Supplied text ▸
Cush () was the eldest son of Ham, brother of Canaan and the father of Nimrod, mentioned in the "Table of Nations" in the Hebrew Bible (Book of Genesis 10:6, I Chronicles 1:8). The name is usually considered to be the eponym of the people of Kush.
   According to Genesis, Cush's other sons were Seba, Havilah, Sabtah, Raamah, and Sabtecah, names identified by modern scholars with Arabian tribes. Josephus gives an account of the nation of Cush, son of Ham and grandson of Noah: "For of the four sons of Ham, time hasn't at all hurt the name of Cush; for the Ethiopians, over whom he reigned, are even at this day, both by themselves and by all men in Asia, called Cushites." (Antiquities of the Jews 1.6).
   The existence of the historical Kingdom of Kush in what is now northern Sudan can't be reasonably questioned, although the term may later have been employed with some latitude. In addition, the modern Cushitic branch of the Afro-Asiatic language family spoken by various populations in the Horn of Africa, is named after the Biblical Cush. The Cushitic-speaking peoples today comprise the Somali, Afar, Oromo and several other tribes, and are considered offspring of Cush in Masudi's Meadows of Gold from 947 AD. The Beja people, who also speak a Cushitic language, have specific genealogical traditions of descent from Cush.

Extracted material ▸
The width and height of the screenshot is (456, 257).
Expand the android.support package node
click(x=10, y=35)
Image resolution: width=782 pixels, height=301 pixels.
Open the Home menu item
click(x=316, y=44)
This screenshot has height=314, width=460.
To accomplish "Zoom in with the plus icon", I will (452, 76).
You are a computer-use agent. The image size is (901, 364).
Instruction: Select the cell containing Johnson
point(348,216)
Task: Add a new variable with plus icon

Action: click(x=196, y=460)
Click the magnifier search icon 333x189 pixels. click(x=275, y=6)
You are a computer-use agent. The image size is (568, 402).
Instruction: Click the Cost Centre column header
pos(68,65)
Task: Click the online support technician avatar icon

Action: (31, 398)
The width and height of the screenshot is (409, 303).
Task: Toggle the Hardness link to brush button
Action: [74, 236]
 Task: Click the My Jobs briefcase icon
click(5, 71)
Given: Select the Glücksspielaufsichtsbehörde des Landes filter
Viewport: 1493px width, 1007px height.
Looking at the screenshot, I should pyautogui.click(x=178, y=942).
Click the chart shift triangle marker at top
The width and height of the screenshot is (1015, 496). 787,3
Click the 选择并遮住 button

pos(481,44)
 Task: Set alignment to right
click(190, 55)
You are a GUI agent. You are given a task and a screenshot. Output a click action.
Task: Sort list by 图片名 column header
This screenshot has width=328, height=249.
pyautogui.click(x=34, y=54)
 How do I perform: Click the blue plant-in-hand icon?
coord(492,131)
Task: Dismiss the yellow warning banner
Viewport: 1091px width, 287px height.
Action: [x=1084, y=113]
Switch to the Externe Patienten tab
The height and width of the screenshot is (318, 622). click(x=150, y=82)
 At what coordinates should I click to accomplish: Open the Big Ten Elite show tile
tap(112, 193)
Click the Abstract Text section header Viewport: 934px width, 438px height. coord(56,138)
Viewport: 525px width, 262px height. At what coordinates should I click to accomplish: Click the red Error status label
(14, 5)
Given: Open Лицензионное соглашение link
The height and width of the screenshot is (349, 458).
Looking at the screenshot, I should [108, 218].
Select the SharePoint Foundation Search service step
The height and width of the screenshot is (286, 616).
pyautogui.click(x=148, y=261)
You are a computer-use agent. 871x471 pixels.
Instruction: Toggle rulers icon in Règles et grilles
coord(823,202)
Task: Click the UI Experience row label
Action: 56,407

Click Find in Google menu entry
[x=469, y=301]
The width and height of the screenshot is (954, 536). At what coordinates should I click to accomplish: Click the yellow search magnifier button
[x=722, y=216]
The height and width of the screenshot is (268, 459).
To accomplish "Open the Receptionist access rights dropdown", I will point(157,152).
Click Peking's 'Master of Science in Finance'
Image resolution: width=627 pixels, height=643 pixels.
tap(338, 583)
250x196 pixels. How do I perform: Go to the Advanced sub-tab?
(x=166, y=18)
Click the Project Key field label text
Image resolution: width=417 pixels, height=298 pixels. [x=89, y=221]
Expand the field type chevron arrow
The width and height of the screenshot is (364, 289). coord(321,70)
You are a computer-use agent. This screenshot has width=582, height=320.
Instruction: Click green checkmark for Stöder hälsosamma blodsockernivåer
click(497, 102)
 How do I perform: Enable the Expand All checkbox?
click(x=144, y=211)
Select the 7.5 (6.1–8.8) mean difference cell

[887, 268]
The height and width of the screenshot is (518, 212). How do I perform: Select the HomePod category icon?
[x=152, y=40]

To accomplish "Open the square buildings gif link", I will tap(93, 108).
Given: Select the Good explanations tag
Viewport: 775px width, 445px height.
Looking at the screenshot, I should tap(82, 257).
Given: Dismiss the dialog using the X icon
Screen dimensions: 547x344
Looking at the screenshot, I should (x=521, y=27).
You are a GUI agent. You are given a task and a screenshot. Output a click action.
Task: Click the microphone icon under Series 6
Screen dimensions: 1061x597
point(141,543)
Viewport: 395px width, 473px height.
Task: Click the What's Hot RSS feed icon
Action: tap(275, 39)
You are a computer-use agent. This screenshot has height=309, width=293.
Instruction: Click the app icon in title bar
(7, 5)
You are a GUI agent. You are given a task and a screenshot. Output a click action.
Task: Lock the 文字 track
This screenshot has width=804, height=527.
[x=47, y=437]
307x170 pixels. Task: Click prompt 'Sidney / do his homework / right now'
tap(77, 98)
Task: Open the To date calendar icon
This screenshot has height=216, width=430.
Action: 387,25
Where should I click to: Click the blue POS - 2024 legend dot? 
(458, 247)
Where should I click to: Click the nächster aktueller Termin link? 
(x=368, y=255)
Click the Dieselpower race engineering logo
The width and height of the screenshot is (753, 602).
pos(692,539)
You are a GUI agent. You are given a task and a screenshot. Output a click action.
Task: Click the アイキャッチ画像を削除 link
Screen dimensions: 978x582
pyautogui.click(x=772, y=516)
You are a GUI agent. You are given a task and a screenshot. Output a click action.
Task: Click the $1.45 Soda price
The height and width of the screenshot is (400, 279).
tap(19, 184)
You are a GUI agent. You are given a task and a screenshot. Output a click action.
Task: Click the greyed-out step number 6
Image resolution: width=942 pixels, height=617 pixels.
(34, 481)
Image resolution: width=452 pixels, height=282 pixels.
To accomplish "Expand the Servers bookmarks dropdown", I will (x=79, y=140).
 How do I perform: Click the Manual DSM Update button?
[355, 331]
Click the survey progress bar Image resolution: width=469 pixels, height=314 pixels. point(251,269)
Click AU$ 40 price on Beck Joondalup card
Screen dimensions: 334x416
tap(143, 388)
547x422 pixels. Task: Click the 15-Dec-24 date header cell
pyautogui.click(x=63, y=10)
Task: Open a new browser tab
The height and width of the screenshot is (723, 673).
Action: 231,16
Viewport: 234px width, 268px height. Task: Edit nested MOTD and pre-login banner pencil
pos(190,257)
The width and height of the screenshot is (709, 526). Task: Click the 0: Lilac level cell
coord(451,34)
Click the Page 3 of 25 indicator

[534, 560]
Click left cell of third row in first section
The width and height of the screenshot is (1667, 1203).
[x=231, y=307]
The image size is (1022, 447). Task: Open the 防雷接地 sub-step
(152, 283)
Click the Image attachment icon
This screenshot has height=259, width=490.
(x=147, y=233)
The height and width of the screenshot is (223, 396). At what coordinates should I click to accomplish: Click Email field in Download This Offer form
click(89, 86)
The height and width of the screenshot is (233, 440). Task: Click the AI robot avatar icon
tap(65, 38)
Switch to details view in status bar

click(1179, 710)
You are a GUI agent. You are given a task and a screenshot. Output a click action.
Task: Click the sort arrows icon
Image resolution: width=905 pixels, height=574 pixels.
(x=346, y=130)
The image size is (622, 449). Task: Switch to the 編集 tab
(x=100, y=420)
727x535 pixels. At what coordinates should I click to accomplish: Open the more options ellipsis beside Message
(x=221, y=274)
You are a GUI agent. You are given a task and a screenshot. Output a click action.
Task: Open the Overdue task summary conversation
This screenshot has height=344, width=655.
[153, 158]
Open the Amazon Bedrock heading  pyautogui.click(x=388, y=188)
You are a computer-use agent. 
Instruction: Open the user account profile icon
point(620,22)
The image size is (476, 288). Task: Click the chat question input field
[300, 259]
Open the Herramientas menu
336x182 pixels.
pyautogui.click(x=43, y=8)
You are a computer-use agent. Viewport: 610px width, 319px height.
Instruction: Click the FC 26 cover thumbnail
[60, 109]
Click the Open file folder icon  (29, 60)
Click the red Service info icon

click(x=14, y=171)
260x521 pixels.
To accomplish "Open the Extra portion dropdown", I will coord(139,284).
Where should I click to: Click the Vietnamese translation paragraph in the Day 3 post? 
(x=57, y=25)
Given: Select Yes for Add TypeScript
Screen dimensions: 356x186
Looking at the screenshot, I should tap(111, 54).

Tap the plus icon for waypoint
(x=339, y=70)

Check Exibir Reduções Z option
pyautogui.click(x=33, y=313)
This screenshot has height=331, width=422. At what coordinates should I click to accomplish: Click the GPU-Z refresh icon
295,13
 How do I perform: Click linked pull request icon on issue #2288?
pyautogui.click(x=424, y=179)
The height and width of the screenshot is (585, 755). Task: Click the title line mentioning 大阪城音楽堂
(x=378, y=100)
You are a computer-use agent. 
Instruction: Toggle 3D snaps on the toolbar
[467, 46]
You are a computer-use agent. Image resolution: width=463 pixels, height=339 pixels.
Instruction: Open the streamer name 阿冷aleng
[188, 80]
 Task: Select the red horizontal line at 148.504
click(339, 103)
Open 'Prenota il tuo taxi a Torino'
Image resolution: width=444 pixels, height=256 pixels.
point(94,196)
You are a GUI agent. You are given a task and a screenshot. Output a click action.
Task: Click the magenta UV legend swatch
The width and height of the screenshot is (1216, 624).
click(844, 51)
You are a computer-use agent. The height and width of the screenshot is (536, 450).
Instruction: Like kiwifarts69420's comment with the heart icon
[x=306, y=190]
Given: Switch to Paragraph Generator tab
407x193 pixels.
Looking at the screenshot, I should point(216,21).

Tasks to complete ▸
a) Decide whether each statement agrees with the passage on Cush, answering yes or no and quoting the words of the passage that settle it: (i) Cush was the father of Nimrod; (ii) Josephus says time has hurt the name of Cush; (iii) the Beja people speak a Cushitic language.
b) Transcribe the passage on Cush word for word, beginning at the words "According to Genesis, Cush's" and stopping after "the Jews 1.6).".
c) Pick up the passage on Cush after its last sentence and continue it.
The rows are not needed for any of this work.

Replies ▸
a)
(i) Yes: "the father of Nimrod"
(ii) No: "time hasn't at all hurt the name of Cush"
(iii) Yes: "The Beja people, who also speak a Cushitic language"

b)
According to Genesis, Cush's other sons were Seba, Havilah, Sabtah, Raamah, and Sabtecah, names identified by modern scholars with Arabian tribes. Josephus gives an account of the nation of Cush, son of Ham and grandson of Noah: "For of the four sons of Ham, time hasn't at all hurt the name of Cush; for the Ethiopians, over whom he reigned, are even at this day, both by themselves and by all men in Asia, called Cushites." (Antiquities of the Jews 1.6).

c)
   Explorer James Bruce, who visited the Ethiopia highlands c. 1770, wrote of "a tradition among the Abyssinians, which they say they've had since time immemorial", that in the days after the Deluge, Cush, the son of Ham, travelled with his family up the Nile until they reached the Atbara plain, then still uninhabited, from where they could see the Ethiopian table-land. There they ascended and built Axum, and sometime later returned to the lowland, building Meroe. He also states that European scholars of his own day had summarily rejected this account on grounds of their established theory, that Cush must have arrived in Africa via Arabia and the Bab el Mandab.. Further, the great obelisk of Axum was said to have been erected by Cush in order to mark his allotted territory, and his son Ityopp'is was said to have been buried there, according to the Book of Aksum, which Bruce asserts was revered throughout Abyssinia equally with the Kebre Negest.
   The wife of Moses was a Cushite, according to the Book of Numbers 12:1. Exagoge 60-65 by Ezekiel the Tragedian (fragments reproduced in Eusebius) has Zipporah describe herself to Moses as a stranger in the land of Midian, and proceeds to describe the inhabitants of her ancestral lands in Africa:
"Stranger, this land is called Libya and theirs."
   Scholars like Johann Michaelis and Rosenmuller have proposed that the name Cush was applied to tracts of country on both sides of the Red Sea in the Arabia (Yemen) and in Africa. In the 5th century AD, the Himyarites in the south of Arabia were styled by Syrian writers as Cushaeans and Ethiopians.
   Babylonian inscriptions mention the Kashshi or Kassites, and it was once held that this signified a possible explanation of Cush, the ancestor of Nimrod in Genesis chapter 8.
   Although decisive evidence is lacking, it's still alleged by some that the several references to Cush in the Old Testament don't refer to Ethiopia; however, its frequent inclusion with Phut and Mizraim (Egypt) strongly suggests that it was at least considered to be African. Views on their precise location generally depend on how willing certain scholars are to concede that Ethiopia could have enjoyed the prominence claimed for it by others.
   The rhetorical question "Can the Cushite change his skin?" in Jeremiah 13:23 implies people of a markedly different skin color from the Israelites, probably an African people; also, the Septuagint Greek translation of the Old Testament made by Greek-speaking Jews between ca. 250 BC and 100 BC uniformly translates Cush as "Ethiopia."
   The Persian historian Muhammad ibn Jarir al-Tabari (c. 915) recounts a tradition that the wife of Cush was named Qarnabil, daughter of Batawil, son of Tiras, and that she bore him the "Abyssinians, Sindis and Indians".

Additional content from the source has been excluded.